§ What the task asks
All of the records should be restated word for word.

(Stored data entries)
══════════════════════════════

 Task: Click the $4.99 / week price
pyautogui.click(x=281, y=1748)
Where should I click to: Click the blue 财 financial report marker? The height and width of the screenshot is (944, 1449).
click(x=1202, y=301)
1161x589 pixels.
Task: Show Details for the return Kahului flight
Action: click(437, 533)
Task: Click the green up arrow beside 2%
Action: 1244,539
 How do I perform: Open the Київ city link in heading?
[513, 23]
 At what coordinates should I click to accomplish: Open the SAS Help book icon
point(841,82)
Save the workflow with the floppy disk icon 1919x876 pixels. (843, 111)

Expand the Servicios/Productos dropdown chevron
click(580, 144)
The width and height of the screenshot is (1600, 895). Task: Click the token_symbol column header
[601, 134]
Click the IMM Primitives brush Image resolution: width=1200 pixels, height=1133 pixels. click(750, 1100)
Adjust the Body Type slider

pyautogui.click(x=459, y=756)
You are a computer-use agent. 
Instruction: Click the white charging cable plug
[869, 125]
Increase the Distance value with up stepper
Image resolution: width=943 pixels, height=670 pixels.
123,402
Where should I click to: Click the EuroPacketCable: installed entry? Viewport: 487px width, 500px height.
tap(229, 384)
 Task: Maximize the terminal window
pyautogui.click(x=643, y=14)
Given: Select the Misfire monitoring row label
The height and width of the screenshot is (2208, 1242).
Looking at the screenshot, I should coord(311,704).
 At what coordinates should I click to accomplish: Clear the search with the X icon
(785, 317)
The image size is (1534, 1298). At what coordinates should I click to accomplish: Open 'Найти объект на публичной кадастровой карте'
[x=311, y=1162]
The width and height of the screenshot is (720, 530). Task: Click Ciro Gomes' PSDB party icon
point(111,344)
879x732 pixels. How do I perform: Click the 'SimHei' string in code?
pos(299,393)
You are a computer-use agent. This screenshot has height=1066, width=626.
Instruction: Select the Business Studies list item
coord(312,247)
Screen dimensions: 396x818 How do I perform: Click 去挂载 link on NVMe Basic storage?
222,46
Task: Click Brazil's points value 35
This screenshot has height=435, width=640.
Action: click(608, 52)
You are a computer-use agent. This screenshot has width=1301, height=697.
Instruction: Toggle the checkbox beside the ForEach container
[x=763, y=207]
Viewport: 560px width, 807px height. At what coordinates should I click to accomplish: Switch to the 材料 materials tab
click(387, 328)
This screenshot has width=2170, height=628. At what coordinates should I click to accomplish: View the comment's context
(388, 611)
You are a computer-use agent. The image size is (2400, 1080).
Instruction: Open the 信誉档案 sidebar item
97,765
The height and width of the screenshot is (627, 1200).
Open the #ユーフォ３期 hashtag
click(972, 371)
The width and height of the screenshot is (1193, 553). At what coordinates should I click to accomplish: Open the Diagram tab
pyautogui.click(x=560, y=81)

══════════════════════════════

§ Solution below
 Task: Click the $4.99 / week price
pyautogui.click(x=281, y=1748)
Where should I click to: Click the blue 财 financial report marker? The height and width of the screenshot is (944, 1449).
click(x=1202, y=301)
1161x589 pixels.
Task: Show Details for the return Kahului flight
Action: click(437, 533)
Task: Click the green up arrow beside 2%
Action: 1244,539
 How do I perform: Open the Київ city link in heading?
[513, 23]
 At what coordinates should I click to accomplish: Open the SAS Help book icon
point(841,82)
Save the workflow with the floppy disk icon 1919x876 pixels. (843, 111)

Expand the Servicios/Productos dropdown chevron
click(580, 144)
The width and height of the screenshot is (1600, 895). Task: Click the token_symbol column header
[601, 134]
Click the IMM Primitives brush Image resolution: width=1200 pixels, height=1133 pixels. click(750, 1100)
Adjust the Body Type slider

pyautogui.click(x=459, y=756)
You are a computer-use agent. 
Instruction: Click the white charging cable plug
[869, 125]
Increase the Distance value with up stepper
Image resolution: width=943 pixels, height=670 pixels.
123,402
Where should I click to: Click the EuroPacketCable: installed entry? Viewport: 487px width, 500px height.
tap(229, 384)
 Task: Maximize the terminal window
pyautogui.click(x=643, y=14)
Given: Select the Misfire monitoring row label
The height and width of the screenshot is (2208, 1242).
Looking at the screenshot, I should coord(311,704).
 At what coordinates should I click to accomplish: Clear the search with the X icon
(785, 317)
The image size is (1534, 1298). At what coordinates should I click to accomplish: Open 'Найти объект на публичной кадастровой карте'
[x=311, y=1162]
The width and height of the screenshot is (720, 530). Task: Click Ciro Gomes' PSDB party icon
point(111,344)
879x732 pixels. How do I perform: Click the 'SimHei' string in code?
pos(299,393)
You are a computer-use agent. This screenshot has height=1066, width=626.
Instruction: Select the Business Studies list item
coord(312,247)
Screen dimensions: 396x818 How do I perform: Click 去挂载 link on NVMe Basic storage?
222,46
Task: Click Brazil's points value 35
This screenshot has height=435, width=640.
Action: click(608, 52)
You are a computer-use agent. This screenshot has width=1301, height=697.
Instruction: Toggle the checkbox beside the ForEach container
[x=763, y=207]
Viewport: 560px width, 807px height. At what coordinates should I click to accomplish: Switch to the 材料 materials tab
click(387, 328)
This screenshot has width=2170, height=628. At what coordinates should I click to accomplish: View the comment's context
(388, 611)
You are a computer-use agent. The image size is (2400, 1080).
Instruction: Open the 信誉档案 sidebar item
97,765
The height and width of the screenshot is (627, 1200).
Open the #ユーフォ３期 hashtag
click(972, 371)
The width and height of the screenshot is (1193, 553). At what coordinates should I click to accomplish: Open the Diagram tab
pyautogui.click(x=560, y=81)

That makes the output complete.